──────── Stored data
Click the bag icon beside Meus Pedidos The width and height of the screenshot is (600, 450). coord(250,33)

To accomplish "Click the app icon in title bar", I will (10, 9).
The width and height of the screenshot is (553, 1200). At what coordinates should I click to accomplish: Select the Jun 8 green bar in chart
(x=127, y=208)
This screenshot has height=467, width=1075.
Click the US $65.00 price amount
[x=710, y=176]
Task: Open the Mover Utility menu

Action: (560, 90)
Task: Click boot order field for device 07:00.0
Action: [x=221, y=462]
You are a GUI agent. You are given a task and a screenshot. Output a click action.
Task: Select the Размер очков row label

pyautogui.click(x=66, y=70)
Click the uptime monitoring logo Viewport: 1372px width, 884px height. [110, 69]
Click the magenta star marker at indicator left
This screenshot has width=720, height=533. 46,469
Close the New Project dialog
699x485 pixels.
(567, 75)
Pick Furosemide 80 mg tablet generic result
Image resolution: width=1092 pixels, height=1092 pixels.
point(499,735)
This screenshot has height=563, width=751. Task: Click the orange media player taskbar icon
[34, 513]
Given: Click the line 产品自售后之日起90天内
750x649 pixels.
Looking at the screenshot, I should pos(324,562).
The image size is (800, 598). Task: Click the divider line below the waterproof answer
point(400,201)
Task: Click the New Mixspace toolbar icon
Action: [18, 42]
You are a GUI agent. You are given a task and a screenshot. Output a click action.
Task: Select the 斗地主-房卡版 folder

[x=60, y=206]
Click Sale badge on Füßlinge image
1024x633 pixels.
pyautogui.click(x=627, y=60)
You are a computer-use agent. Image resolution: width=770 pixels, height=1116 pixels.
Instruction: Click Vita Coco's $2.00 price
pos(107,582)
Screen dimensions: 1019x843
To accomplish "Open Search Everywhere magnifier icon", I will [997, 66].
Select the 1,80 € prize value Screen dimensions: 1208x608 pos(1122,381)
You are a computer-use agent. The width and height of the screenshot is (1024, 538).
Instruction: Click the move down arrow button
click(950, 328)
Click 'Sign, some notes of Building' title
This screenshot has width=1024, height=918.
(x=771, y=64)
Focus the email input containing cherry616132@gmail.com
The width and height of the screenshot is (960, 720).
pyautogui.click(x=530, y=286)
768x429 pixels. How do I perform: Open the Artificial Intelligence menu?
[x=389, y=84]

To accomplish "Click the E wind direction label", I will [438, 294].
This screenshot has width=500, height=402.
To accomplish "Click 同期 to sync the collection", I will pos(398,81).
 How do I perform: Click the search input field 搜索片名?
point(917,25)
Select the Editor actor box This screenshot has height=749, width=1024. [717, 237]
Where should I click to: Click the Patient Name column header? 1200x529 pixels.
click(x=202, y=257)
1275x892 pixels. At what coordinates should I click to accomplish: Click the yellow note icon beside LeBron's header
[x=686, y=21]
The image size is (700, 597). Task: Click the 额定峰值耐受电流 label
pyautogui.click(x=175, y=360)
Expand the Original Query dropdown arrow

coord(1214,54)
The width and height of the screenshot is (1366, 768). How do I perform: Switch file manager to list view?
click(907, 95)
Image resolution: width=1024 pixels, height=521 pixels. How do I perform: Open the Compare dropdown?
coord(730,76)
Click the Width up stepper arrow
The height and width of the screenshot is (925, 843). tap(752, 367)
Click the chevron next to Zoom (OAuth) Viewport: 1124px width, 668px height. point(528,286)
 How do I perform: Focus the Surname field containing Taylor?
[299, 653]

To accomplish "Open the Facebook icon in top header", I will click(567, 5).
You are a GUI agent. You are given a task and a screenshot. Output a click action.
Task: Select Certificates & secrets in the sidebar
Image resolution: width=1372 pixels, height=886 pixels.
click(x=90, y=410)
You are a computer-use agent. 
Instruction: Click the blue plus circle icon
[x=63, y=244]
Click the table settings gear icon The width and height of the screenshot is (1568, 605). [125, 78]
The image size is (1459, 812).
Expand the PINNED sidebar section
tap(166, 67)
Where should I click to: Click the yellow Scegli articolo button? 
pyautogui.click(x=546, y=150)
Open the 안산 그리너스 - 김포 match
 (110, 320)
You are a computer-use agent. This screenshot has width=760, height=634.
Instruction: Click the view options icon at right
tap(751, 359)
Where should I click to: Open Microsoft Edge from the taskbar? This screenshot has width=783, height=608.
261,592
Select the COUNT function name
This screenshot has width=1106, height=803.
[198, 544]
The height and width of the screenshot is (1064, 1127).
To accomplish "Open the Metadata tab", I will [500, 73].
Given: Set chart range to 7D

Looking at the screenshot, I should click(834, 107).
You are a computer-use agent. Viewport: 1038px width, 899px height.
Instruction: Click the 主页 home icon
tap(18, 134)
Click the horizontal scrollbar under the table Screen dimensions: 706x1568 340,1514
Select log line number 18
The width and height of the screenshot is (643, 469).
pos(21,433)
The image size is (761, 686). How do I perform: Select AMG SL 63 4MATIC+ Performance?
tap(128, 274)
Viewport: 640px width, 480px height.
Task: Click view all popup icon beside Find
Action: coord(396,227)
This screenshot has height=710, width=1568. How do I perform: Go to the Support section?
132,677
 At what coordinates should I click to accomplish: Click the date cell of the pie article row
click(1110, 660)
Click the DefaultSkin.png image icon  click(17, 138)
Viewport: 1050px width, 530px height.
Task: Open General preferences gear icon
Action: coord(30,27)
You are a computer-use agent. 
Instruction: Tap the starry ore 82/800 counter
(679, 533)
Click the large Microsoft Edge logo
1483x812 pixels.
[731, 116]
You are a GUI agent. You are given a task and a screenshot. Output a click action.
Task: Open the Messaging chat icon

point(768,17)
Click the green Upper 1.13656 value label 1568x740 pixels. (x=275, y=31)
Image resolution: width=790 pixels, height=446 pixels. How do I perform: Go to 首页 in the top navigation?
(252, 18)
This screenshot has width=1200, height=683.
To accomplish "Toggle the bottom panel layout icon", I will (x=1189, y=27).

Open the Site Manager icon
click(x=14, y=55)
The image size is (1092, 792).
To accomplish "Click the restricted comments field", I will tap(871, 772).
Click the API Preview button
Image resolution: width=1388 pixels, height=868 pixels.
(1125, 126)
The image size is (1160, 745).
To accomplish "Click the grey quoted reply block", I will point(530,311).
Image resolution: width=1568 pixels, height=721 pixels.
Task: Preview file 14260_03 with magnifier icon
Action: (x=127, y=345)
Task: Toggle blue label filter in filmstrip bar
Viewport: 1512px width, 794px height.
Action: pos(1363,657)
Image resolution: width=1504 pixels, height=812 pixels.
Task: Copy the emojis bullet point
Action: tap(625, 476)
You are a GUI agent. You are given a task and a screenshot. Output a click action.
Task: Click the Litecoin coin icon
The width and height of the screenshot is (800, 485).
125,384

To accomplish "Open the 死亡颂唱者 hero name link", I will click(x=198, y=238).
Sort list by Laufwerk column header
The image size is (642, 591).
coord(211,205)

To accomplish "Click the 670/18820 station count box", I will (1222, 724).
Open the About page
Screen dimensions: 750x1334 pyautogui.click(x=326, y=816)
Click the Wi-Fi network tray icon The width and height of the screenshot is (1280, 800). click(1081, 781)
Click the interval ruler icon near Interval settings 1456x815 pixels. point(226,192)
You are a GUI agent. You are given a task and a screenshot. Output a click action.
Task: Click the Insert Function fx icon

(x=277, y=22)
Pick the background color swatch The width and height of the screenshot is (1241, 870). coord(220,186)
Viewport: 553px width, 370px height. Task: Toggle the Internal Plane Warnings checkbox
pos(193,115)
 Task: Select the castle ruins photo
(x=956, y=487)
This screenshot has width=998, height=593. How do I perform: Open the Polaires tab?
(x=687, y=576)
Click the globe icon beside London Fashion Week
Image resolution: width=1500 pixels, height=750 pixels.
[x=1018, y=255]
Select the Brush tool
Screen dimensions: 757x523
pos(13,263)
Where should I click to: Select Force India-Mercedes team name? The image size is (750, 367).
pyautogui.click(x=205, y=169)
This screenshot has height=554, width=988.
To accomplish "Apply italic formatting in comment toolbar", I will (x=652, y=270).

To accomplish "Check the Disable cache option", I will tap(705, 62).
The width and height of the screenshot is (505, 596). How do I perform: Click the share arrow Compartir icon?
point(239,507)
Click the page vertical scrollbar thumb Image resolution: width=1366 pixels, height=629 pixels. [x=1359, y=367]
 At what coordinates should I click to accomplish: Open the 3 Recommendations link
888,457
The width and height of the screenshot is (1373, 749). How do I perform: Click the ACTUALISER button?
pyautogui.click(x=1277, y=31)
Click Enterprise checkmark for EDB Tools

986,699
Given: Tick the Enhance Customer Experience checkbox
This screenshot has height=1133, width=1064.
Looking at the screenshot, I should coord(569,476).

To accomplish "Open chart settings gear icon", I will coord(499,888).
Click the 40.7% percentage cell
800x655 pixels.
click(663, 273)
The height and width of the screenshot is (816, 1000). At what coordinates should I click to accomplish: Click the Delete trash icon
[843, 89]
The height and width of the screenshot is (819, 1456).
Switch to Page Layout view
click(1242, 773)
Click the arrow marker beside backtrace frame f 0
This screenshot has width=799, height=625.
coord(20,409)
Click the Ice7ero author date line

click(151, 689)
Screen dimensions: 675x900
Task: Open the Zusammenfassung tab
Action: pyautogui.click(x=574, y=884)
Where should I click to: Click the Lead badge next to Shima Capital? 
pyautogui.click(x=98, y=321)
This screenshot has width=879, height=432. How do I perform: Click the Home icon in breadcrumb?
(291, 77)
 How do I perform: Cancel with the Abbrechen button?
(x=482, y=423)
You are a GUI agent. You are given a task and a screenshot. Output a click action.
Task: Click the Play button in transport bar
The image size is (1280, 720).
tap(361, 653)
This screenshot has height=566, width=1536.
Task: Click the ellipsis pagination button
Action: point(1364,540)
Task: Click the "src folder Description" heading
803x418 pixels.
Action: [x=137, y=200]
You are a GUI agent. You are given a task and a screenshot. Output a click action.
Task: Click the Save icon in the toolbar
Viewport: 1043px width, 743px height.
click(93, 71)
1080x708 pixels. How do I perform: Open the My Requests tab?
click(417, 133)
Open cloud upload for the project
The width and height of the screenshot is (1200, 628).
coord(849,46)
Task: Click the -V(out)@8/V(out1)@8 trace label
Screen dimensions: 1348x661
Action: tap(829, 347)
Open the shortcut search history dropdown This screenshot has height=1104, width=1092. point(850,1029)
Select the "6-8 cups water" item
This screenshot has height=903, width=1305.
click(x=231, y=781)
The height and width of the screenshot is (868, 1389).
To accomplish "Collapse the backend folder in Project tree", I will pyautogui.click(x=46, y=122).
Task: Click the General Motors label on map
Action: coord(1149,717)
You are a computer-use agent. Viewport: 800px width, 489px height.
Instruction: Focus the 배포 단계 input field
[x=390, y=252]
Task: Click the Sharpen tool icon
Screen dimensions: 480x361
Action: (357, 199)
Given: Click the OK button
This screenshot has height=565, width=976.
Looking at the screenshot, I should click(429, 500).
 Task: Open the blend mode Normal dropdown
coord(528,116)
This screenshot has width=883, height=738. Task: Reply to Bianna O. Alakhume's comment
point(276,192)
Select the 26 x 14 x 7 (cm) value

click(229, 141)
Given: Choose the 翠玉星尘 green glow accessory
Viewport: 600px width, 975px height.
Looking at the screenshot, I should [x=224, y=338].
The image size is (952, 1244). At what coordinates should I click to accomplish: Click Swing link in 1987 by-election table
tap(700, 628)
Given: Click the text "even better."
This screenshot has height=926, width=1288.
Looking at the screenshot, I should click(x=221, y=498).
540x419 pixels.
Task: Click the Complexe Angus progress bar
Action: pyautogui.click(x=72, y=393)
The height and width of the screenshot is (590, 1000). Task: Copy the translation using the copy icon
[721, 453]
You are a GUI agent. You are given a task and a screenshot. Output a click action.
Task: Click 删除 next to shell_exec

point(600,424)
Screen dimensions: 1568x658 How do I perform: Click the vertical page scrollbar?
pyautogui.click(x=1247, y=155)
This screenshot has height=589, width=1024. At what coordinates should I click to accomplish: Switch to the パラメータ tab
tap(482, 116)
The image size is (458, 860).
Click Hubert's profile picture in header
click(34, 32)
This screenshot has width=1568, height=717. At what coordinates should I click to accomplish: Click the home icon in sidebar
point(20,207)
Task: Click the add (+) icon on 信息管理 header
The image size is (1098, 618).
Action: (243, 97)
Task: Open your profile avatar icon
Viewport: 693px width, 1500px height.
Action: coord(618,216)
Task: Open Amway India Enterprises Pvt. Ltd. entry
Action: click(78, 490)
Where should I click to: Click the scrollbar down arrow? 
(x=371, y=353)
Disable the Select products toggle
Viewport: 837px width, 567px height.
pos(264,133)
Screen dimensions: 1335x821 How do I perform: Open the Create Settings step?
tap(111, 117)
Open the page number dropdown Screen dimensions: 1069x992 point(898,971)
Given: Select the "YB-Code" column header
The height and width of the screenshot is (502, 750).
────────────────
§ Task requirements
Your answer must be an exact transcription of the lines from the one containing "Given: Select the" through the last line of the records above, and nothing else.

§ Exercise solution
Given: Select the "YB-Code" column header
The height and width of the screenshot is (502, 750).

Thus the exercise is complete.